Trusted Path (Trust Packs):

  • Query: GET /query?lens=Authority&trust_pack=Science_Pack
  • Action:
    1. Fetch Candidate Assertions.
    2. Fetch Votes.
    3. Filter: Intersect Votes with TrustPack.agents (BitSet operation).
    4. Sum weights of remaining votes.
  • Cost: O(1) (if Materialized per Pack) or O(M) (Fast calculation).

Standard Lenses

  • Consensus: Highest cluster density.
  • Authority: Filter by Trust Pack.
  • Recency: Last Writer Wins.
  • EpochAware: Validates against current paradigm.
  • Constraints: (New) Returns all must_use/forbidden assertions for a context. Acts as a "Pre-Flight Check."

5. The Meter (Economic Safety)

To prevent infinite loops, the Job Manager enforces Temporal Advantage Normalization (TAN).

  • Budgeting: Every Job must declare a max_cost.
  • Throttling: Forking Reality or Deep Recursion is rejected if current_cost + projected_cost > max_cost.

6. The Simulator (Mid-Training Pipeline)

The system continuously exports data to train the next generation of Agents.

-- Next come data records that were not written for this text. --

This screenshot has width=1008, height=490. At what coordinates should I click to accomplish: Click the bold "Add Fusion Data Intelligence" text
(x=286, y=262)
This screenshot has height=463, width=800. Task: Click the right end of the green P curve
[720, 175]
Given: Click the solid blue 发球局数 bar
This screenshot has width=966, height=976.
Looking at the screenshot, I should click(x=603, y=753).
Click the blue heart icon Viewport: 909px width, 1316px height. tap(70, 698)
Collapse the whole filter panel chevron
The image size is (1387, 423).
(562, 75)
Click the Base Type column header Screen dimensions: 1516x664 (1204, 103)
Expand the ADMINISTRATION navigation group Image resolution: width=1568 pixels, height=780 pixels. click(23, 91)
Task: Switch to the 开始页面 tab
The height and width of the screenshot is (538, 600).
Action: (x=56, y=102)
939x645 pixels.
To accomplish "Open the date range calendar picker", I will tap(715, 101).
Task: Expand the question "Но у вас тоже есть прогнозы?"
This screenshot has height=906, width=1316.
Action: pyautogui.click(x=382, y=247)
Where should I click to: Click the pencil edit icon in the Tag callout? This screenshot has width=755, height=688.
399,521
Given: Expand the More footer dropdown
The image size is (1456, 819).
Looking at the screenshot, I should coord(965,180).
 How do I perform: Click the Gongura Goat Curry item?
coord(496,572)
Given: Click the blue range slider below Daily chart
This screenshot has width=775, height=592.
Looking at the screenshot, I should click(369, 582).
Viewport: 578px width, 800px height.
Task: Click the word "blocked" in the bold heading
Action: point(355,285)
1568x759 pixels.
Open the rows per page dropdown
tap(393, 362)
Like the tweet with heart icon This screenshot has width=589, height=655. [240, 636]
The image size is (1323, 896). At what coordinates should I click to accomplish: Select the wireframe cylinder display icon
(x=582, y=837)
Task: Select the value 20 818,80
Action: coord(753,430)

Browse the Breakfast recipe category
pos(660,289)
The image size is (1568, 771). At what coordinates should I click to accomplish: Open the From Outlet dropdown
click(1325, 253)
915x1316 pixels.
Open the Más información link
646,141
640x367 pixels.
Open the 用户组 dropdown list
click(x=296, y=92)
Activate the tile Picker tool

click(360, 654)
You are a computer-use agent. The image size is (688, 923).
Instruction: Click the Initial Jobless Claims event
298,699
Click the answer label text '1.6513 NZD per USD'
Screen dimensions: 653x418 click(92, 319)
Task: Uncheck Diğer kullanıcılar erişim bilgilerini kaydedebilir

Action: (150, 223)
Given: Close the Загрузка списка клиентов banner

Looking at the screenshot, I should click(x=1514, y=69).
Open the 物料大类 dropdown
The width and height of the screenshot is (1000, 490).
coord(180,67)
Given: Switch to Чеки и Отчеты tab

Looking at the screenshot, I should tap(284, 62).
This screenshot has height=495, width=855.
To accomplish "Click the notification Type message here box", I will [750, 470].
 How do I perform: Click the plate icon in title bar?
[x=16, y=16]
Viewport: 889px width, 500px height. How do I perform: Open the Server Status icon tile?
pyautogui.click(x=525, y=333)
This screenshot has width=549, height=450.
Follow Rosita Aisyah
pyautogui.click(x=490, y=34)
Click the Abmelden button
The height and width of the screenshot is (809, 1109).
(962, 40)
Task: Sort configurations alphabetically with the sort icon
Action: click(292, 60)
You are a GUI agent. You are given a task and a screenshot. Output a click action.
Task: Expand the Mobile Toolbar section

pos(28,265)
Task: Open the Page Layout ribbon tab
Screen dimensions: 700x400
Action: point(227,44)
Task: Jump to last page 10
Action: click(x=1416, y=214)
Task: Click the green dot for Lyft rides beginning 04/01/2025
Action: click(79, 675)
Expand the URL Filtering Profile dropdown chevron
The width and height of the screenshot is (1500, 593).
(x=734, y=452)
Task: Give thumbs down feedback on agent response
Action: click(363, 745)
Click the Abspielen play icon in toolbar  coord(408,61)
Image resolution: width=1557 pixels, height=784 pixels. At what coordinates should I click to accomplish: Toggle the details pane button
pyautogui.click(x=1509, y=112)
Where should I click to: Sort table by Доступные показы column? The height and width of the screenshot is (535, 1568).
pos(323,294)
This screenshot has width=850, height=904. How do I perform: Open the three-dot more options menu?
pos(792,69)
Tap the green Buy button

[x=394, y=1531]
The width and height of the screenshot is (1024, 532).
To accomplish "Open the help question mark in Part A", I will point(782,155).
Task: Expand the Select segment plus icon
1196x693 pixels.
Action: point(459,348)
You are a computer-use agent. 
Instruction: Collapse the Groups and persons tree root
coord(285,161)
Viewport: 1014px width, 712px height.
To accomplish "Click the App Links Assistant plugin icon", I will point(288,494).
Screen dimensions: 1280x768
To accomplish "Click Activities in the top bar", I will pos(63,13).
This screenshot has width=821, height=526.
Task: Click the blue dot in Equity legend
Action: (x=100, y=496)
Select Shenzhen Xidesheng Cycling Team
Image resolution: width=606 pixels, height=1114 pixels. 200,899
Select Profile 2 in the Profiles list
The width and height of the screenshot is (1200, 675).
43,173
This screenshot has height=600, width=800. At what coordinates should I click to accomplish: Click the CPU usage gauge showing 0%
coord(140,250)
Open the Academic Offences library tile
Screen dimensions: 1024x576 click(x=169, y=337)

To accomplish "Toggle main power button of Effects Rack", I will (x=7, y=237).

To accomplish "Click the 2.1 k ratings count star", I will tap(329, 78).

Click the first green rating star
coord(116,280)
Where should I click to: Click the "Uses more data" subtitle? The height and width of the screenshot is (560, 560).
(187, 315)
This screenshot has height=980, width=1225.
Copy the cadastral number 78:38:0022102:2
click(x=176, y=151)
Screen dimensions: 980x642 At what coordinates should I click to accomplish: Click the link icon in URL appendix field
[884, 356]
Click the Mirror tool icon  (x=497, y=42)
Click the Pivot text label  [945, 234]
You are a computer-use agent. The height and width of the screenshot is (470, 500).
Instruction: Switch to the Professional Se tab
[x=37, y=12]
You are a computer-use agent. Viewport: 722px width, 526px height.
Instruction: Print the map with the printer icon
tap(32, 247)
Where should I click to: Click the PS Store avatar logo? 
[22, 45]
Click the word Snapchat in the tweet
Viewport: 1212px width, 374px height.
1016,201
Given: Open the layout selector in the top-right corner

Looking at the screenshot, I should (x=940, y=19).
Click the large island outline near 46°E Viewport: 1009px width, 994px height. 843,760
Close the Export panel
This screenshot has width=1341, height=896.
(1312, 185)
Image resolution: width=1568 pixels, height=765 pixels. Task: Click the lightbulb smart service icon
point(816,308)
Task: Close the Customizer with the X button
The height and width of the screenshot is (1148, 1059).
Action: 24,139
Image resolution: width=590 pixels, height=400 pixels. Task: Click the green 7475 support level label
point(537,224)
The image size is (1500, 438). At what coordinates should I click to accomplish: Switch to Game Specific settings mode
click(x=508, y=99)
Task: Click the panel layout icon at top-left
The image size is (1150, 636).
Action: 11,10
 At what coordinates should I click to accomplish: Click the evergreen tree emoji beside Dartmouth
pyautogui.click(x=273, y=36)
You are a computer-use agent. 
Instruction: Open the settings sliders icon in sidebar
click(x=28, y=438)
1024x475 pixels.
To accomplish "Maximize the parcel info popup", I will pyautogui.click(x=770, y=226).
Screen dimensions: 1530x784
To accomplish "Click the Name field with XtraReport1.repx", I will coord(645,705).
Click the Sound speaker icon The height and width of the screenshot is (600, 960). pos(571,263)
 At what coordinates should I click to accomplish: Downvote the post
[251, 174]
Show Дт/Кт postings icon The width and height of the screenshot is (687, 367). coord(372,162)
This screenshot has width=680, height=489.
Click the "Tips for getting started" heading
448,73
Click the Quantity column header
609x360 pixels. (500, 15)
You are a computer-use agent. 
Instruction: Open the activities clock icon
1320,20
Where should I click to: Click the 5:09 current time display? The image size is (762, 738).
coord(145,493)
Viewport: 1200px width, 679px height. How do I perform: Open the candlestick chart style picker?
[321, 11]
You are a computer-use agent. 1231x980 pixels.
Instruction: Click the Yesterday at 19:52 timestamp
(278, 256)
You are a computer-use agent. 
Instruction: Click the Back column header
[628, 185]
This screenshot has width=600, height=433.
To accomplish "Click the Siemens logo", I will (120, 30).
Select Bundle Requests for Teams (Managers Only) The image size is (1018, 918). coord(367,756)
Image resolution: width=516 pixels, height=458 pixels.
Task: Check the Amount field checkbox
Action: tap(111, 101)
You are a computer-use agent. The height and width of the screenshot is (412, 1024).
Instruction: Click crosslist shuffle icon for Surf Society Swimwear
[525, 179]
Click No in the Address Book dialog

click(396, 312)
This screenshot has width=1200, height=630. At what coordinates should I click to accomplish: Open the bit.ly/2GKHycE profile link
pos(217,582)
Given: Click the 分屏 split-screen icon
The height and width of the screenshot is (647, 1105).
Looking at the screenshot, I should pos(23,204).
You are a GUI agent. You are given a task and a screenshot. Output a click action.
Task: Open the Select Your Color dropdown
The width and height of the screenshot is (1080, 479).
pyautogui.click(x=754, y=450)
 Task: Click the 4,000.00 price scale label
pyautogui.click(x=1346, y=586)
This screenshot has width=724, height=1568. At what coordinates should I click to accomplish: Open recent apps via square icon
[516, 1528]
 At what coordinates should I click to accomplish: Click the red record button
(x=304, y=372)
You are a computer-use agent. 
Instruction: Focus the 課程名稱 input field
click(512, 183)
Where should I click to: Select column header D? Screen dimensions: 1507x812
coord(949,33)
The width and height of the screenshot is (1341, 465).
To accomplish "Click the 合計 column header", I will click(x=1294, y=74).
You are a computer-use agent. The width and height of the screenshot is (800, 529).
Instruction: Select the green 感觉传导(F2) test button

  • Negative Samples: High-confidence assertions that were later superseded (Failures).
  • Golden Paths: Branches that successfully merged to Main (Successes).
  • Format: Exported as HuggingFace-compatible datasets for LoRA fine-tuning.

7. Implementation Roadmap

Phase 1: The Spine (Foundation)

  • Reuse quarantine-journal pattern for WAL.
  • Implement Assertion, Epoch, and Vote structs.
  • Basic sled storage backend.

Phase 2: The Lattice (Connectivity)

  • The Ballot Box: Implement separate Vote storage stream.
  • Materializer: Implement background worker to maintain MV keys.
  • Trust Packs: Implement BitSet/BloomFilter logic for agent sets.
  • The Meter: Implement Budget/TAN middleware in Job Manager.
  • Agent Wallet: Sidecar for key management/signing.

Phase 3: The Cortex (Reasoning)

  • SMT Backend & Branching.
  • Vector Search.
  • Lens: Constraints: Implement the pre-flight check logic.

Phase 4: The Hive (Learning)

  • The Simulator: Log exporter pipeline.
  • Trust Marketplace: API for publishing/subscribing to Trust Packs.
  • The Super Curator: Implement "Judge" agent with Visual Anchoring.